Ya han pasado seis años. Ese día mi mundo cambió con su ausencia y un dolor muy muy inmenso me encogió el corazón y lo partió de tan pequeño que era y de tan rápido que tenía que latir para asimilar esa pena.
Con él se fue mi niñez, mi inocencia, mi sentir que el mundo era un lugar casi seguro, mi creer en los milagros que otras veces habían ocurrido.

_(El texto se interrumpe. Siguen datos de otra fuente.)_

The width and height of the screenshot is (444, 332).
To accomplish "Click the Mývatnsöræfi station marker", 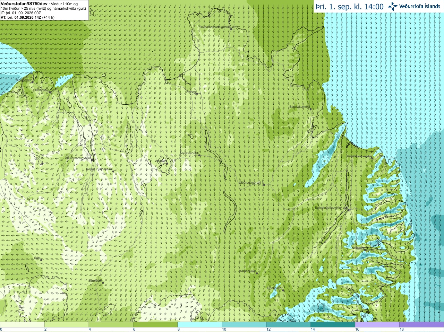I will [199, 155].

Con él se fue una parte de mí que ya no volverá. La Helena que sufría por su padre, la Helena que sufría con su padre. Pero también la Helena que se enfadaba con él, que reía con él, que hablaba, que le sermoneaba, que le escuchaba, que compartía recuerdos.
Y una rabia profunda me engulló por completo. Rabia porque ya no compartiría mis risas con él, ni mis llantos. Rabia por su ausencia para siempre. Rabia por la injusticia tan grande. Rabia por la sensación de impotencia. Rabia por el sentimiento de abandono. Rabia por perder el amor que me tenía.
Y ya han pasado seis años...
Y hoy lo siento todo distinto.
Ya no siento rencor porque me dejara sola. Porque él no me abandonó. Ya no siento rabia. Porque él luchó hasta el final. Y el recuerdo de hoy me lleva a saber que sigue vivo porque nosotros le recordamos, porque la memoria lleva consigo esa magia: la de vencer el olvido.
Y aunque no pueda demostrarme su amor con carantoñas, o con sermones, o con chincharme, su amor quedó en mí y en parte de lo que soy hoy en día.
Y sé que el mejor homenaje que puedo rendirle es vivir y ser feliz.
1 nuevas impresiones:
Diooooossss!!!! Pero qué bonito!!!!!!!!!!!......Y que gran verdad!!!!!snifff.....Un super gran achuchón!!!!!!!!!!